Les Etats-Unis doivent redécouvrir comment être une « puissance intelligente ». Telle était la conclusion d’une commission bipartisane que j’ai récemment co-présidée avec Richard Armitage, l’ancien secrétaire d’État adjoint de l’administration Bush. La Commission « Smart Power », mise sur pied par le Centre d’études stratégiques et internationales (CSIS) de Washington, était composée de membres démocrates et républicains du Congrès, d’anciens ambassadeurs, de gradés en retraite et de directeurs d’organisations à but non-lucratif. Nous avons conclu que l’image et l’influence des Etats-Unis s’étaient dégradées au cours des dernières années et que le pays devait tourner la page et cesser d’exporter la peur pour inspirer à nouveau espoir et optimisme.

Nous ne sommes pas seuls à le vouloir. Récemment, le secrétaire américain à la Défense, Robert Gates, a appelé son gouvernement à consacrer davantage d’efforts et d’argent au « pouvoir de convaincre », au moyen notamment de la diplomatie, de l’assistance économique et de la communication, parce que les forces armées ne peuvent pas seules défendre les intérêts des Etats-Unis dans le monde. Gates a fait remarquer que les dépenses militaires s’élevaient à près de 500 milliards de dollars par an, comparé au budget du département d’État qui n’est que de 36 milliards de dollars. Il a admis qu’il était curieux pour le chef du Pentagone de plaider en faveur d’une augmentation des ressources du département d’État, mais que c’était l’époque qui le voulait.

Le pouvoir intelligent est la capacité à combiner le pouvoir de contraindre, par la coercition ou la rétribution, avec le pouvoir de convaincre, par affinité, en une stratégie gagnante. Dans l’ensemble, les Etats-Unis ont su appliquer cette combinaison à l’époque de la Guerre froide. Ces derniers temps, la politique étrangère américaine a toutefois eu tendance à trop compter sur le pouvoir de contraindre, parce qu’il est la manifestation la plus directe et la plus visible du pouvoir des États-Unis.

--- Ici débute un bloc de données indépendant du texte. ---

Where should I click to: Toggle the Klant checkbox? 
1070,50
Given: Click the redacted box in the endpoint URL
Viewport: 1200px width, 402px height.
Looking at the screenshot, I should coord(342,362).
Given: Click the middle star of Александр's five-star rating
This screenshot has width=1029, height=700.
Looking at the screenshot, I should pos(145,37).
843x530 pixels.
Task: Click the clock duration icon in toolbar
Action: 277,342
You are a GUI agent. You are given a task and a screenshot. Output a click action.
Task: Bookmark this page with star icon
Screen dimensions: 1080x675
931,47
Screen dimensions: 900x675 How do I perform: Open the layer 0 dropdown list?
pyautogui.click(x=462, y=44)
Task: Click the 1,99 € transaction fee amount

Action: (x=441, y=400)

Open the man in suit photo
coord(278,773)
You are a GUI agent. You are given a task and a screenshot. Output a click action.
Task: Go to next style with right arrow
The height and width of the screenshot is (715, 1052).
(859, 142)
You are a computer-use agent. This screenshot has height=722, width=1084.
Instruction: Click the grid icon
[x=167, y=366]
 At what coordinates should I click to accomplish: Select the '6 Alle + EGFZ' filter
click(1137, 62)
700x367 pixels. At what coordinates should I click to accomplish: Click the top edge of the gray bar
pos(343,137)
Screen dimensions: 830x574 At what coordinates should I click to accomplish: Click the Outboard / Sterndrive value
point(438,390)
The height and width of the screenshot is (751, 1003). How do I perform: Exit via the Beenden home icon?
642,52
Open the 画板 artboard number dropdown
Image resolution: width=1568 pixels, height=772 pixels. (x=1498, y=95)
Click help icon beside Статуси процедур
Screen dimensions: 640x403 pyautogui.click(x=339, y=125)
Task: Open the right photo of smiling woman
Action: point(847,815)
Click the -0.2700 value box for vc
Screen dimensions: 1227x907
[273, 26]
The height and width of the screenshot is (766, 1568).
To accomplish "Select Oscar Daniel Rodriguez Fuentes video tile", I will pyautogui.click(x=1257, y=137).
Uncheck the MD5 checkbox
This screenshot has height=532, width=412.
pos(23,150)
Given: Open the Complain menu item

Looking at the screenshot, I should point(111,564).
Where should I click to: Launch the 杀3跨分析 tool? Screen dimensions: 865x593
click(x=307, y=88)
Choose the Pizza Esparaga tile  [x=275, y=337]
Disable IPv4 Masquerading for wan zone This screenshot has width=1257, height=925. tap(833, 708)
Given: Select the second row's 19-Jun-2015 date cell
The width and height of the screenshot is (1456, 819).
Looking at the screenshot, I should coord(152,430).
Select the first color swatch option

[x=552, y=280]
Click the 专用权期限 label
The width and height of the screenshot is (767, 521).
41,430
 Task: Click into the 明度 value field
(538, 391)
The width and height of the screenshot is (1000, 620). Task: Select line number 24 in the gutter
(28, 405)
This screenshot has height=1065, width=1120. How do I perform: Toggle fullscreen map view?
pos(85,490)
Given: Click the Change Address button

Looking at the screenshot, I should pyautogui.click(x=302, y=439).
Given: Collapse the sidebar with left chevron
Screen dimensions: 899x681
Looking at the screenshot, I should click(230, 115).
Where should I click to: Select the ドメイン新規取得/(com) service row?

Mais même si le Pentagone est la branche du gouvernement la plus entraînée et la mieux financée, il y a des limites à ce que le seul pouvoir de contraindre puisse faire. La démocratie, les droits de l’homme et le développement de la société civile ne peuvent être obtenus à la pointe du fusil. Il est vrai que les forces armées américaines ont des capacités opérationnelles impressionnantes, mais se tourner systématiquement vers le Pentagone parce qu’il obtient des résultats donne une image trop militarisée de la politique étrangère.